■ TASK DETAILS ■
Quote the lines of the data below exactly, from the line containing "Task: Click the Search text in header" through the line containing "point(1326,22)", both included.

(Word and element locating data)
§ §
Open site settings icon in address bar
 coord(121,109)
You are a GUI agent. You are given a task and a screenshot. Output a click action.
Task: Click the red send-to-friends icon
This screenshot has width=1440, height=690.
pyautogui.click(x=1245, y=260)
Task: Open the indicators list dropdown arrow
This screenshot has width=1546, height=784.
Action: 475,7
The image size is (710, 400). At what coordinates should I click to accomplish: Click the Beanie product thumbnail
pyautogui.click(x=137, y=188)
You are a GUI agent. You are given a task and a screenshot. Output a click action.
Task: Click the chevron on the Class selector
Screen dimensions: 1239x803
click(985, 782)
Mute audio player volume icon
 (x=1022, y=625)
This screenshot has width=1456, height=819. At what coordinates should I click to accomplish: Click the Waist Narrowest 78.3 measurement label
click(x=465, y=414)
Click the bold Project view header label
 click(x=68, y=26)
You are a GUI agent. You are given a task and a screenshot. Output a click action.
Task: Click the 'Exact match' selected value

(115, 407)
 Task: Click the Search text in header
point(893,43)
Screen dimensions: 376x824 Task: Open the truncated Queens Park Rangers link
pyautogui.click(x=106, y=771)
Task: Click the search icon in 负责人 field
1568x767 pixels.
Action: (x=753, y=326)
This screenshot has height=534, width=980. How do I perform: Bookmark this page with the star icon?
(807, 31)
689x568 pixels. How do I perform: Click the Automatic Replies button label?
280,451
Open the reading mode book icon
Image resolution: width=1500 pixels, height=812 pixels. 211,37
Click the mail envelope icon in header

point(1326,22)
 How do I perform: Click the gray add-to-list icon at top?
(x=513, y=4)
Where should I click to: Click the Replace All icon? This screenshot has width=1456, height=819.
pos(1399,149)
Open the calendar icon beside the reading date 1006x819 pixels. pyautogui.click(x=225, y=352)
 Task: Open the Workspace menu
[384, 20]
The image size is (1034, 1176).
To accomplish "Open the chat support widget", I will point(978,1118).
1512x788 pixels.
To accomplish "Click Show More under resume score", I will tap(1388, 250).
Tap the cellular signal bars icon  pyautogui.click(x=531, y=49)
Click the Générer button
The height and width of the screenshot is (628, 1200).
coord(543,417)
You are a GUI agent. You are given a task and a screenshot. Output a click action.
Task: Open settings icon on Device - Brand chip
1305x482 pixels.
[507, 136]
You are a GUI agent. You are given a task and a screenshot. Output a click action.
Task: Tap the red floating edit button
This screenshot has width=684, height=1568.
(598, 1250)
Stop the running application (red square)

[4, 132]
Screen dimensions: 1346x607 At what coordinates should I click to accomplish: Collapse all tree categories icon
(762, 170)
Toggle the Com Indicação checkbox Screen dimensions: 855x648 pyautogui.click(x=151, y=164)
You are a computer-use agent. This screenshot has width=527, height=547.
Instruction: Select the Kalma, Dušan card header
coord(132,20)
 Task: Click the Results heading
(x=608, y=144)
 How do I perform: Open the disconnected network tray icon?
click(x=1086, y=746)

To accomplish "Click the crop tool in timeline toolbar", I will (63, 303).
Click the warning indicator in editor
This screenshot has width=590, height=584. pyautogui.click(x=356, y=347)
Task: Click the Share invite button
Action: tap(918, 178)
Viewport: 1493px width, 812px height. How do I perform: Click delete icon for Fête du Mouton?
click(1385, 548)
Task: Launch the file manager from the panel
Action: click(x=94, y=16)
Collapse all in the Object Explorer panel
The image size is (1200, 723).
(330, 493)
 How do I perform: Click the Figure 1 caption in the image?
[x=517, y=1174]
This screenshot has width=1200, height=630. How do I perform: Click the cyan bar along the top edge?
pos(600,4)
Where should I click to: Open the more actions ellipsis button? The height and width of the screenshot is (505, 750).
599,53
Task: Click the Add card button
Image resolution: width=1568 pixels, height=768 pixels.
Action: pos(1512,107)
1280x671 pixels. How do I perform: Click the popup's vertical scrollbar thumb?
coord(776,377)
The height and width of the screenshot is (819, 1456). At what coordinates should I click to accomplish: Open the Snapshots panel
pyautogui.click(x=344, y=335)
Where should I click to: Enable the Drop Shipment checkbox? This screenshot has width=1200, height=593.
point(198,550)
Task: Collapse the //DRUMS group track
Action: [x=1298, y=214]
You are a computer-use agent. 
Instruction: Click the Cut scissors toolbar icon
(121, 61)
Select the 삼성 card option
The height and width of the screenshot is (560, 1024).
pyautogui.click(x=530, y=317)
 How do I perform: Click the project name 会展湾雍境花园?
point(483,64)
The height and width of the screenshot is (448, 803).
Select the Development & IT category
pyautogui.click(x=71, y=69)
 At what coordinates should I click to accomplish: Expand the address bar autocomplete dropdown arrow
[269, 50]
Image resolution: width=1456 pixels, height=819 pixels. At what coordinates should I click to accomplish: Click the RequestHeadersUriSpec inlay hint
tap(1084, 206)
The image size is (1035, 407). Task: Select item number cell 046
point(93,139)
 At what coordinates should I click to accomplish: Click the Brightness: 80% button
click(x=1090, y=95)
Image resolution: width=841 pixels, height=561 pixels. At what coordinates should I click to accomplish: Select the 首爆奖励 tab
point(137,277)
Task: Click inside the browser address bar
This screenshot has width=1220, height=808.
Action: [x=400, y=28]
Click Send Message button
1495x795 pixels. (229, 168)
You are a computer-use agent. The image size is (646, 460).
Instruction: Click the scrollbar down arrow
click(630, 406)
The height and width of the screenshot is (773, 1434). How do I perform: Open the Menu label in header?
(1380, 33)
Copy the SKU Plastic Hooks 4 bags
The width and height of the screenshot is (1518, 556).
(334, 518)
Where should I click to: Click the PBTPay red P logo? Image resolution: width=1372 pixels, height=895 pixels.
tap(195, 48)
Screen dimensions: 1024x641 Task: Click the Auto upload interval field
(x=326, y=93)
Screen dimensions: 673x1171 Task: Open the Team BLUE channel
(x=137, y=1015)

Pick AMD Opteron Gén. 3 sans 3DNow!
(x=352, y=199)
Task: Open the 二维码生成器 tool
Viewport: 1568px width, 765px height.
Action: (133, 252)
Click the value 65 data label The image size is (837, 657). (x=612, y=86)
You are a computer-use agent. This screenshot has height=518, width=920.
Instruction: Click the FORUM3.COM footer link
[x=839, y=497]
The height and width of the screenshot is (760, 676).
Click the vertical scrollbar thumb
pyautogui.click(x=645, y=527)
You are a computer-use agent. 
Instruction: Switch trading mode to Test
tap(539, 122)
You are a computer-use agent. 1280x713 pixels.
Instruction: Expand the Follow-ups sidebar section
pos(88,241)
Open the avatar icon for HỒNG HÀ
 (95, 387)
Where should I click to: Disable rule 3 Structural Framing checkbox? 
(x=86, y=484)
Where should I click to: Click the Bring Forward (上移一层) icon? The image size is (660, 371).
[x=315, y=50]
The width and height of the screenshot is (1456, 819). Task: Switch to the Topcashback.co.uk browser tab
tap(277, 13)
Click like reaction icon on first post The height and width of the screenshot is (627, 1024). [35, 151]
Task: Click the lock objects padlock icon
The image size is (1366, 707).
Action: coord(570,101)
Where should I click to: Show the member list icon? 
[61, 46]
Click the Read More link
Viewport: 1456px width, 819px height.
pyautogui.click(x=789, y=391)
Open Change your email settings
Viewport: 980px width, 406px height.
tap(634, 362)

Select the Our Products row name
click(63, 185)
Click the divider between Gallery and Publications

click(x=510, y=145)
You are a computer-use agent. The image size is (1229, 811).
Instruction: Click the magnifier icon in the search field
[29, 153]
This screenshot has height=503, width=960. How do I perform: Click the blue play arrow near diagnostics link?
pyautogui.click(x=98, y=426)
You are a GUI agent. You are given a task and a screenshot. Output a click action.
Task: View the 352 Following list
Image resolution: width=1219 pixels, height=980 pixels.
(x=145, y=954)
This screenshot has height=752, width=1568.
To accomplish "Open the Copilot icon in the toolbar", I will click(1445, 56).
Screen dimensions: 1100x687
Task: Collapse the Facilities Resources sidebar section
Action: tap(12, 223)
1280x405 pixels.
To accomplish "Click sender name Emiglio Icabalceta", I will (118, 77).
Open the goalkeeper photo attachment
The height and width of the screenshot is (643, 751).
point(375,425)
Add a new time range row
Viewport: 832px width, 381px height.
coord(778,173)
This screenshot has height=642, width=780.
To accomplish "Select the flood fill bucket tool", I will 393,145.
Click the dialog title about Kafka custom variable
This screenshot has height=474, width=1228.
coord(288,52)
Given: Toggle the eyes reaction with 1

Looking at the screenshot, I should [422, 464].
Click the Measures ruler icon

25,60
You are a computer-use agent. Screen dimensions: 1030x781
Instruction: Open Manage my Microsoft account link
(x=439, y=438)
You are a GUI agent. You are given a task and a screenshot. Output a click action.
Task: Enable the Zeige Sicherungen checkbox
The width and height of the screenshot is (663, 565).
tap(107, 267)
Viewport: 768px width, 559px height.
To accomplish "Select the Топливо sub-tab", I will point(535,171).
§ §
■ OUTPUT BELOW ■
 Task: Click the Search text in header
point(893,43)
Screen dimensions: 376x824 Task: Open the truncated Queens Park Rangers link
pyautogui.click(x=106, y=771)
Task: Click the search icon in 负责人 field
1568x767 pixels.
Action: (x=753, y=326)
This screenshot has height=534, width=980. How do I perform: Bookmark this page with the star icon?
(807, 31)
689x568 pixels. How do I perform: Click the Automatic Replies button label?
280,451
Open the reading mode book icon
Image resolution: width=1500 pixels, height=812 pixels. 211,37
Click the mail envelope icon in header

point(1326,22)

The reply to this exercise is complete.